Le nouveau cimetière de Pacé abrite l'un des ensembles de croix de granit les plus singuliers d'Ille-et-Vilaine. Transférées de l'ancien cimetière paroissial pour les mieux préserver, ces trois croix monumentales constituent un témoignage rare et cohérent de la sculpture funéraire bretonne du XVIe siècle, à une époque où la ferveur mariale et christologique imprimait sa marque dans le moindre bourg de la péninsule armoricaine. Chacune des trois croix possède une personnalité architecturale et iconographique distincte, ce qui en fait un véritable cabinet de curiosités lapidaires à ciel ouvert. La première, portant la Vierge à l'Enfant encadrée dans un élégant trilobe, illustre la douceur du gothique finissant en pays breton. La deuxième, dite « en bâtière », déploie un petit toit mouluré caractéristique de la production sculptée de l'Armorique intérieure, forme rare qui confère à l'ensemble une allure presque architecturale. La troisième, avec sa croix en chasuble romaine ornée de palmettes, témoigne d'une sensibilité plus archaïsante, héritée du roman régional. L'expérience de visite est tout à fait particulière : contrairement aux grandes enclos paroissiaux de Saint-Thégonnec ou de Guimiliau, ici point de foule ni d'audioguide. Le visiteur découvre ces pierres dans le silence d'un cimetière villageois, ce qui renforce l'émotion et l'intimité du contact avec ces sculptures vieilles de cinq siècles. Le granit local, taillé avec soin, a acquis une patine gris-bleu qui dialogue harmonieusement avec le ciel de Haute-Bretagne. Pacé, commune aujourd'hui intégrée à la couronne rennaise, conserve dans ce lieu discret un fragment de mémoire spirituelle qui échappe aux circuits touristiques classiques. Venir ici, c'est retrouver la Bretagne profonde, celle des tailleurs de pierre anonymes qui sculptaient leur foi dans le granit pour l'éternité.

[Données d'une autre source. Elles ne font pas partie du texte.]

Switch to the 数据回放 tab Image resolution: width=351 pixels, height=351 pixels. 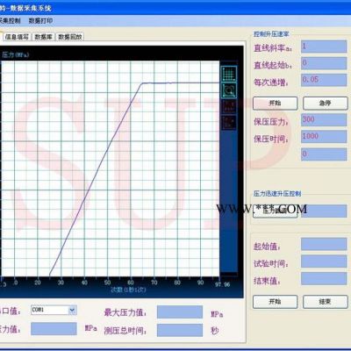(70, 37)
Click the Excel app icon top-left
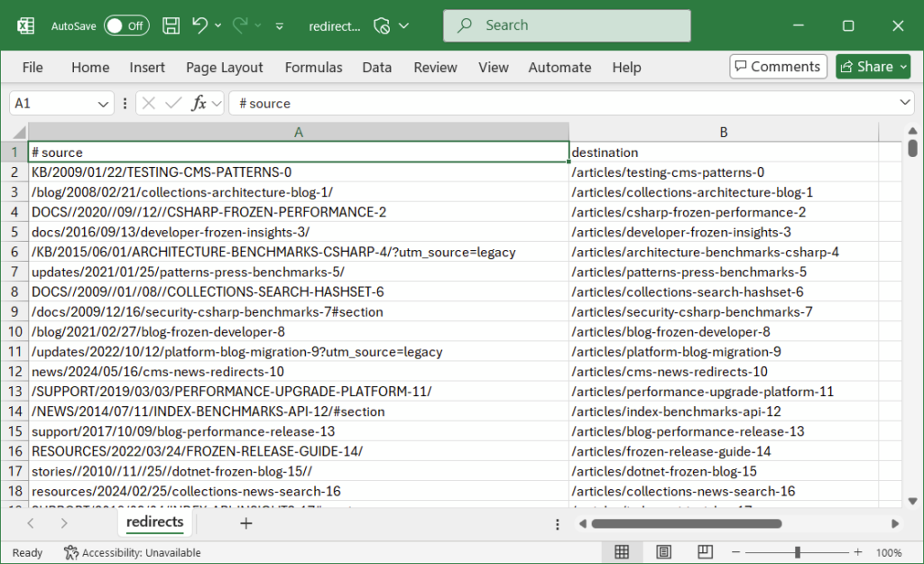924x564 pixels. click(25, 25)

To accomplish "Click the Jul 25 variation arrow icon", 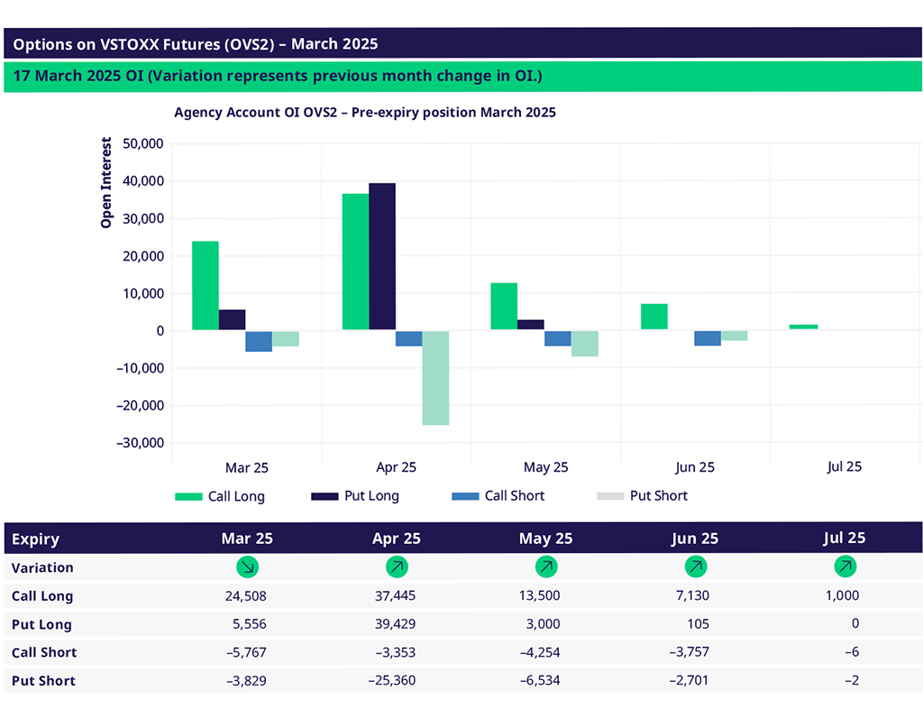I will click(845, 567).
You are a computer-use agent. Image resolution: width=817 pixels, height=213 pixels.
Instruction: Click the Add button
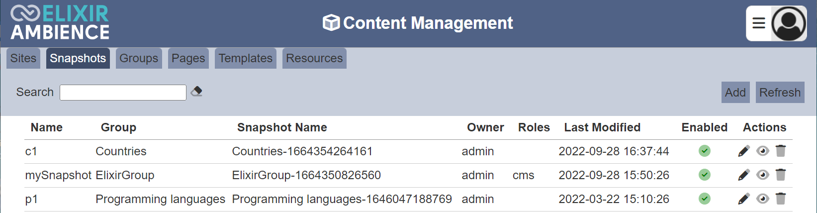pyautogui.click(x=735, y=93)
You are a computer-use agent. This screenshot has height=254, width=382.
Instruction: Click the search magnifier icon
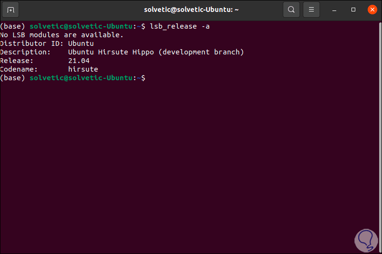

Les trois croix se distinguent par la diversité de leurs solutions formelles, toutes exécutées dans le granit gris caractéristique du bassin rennais. La première croix repose sur un socle aux angles arrondis qui supporte un fût octogonal : cette section en huit pans est typique de la production sculptée bretonne du XVIe siècle, conférant légèreté visuelle et rigidité structurelle à la pièce. La Vierge à l'Enfant y est encadrée dans un trilobe, motif gothique traité avec une relative souplesse qui trahit l'influence des ateliers de la région rennaise. La deuxième croix, dite « en bâtière », constitue la pièce la plus remarquable de l'ensemble. Son socle en tronc pyramidal à angles abattus supporte un fût octogonal dans sa partie inférieure, qui devient carré dans sa partie haute — une transition formelle rare et techniquement exigeante. Ses deux faces présentent respectivement la Vierge et le Christ en croix, tandis que le couronnement en bâtière — petit toit mouluré amorti par un prisme octogonal — confère à l'ensemble un caractère quasi architectural, évoquant les édicules de protection des croix processionnelles. La troisième croix se singularise par sa croix en forme de chasuble romaine, silhouette évasée aux bras légèrement incurvés rappelant le vêtement liturgique. Son socle est agrémenté de palmettes sculptées aux angles supérieurs, motif décoratif archaïsant qui évoque une influence de la sculpture romane tardive encore vivace dans l'Armorique intérieure au début de la Renaissance.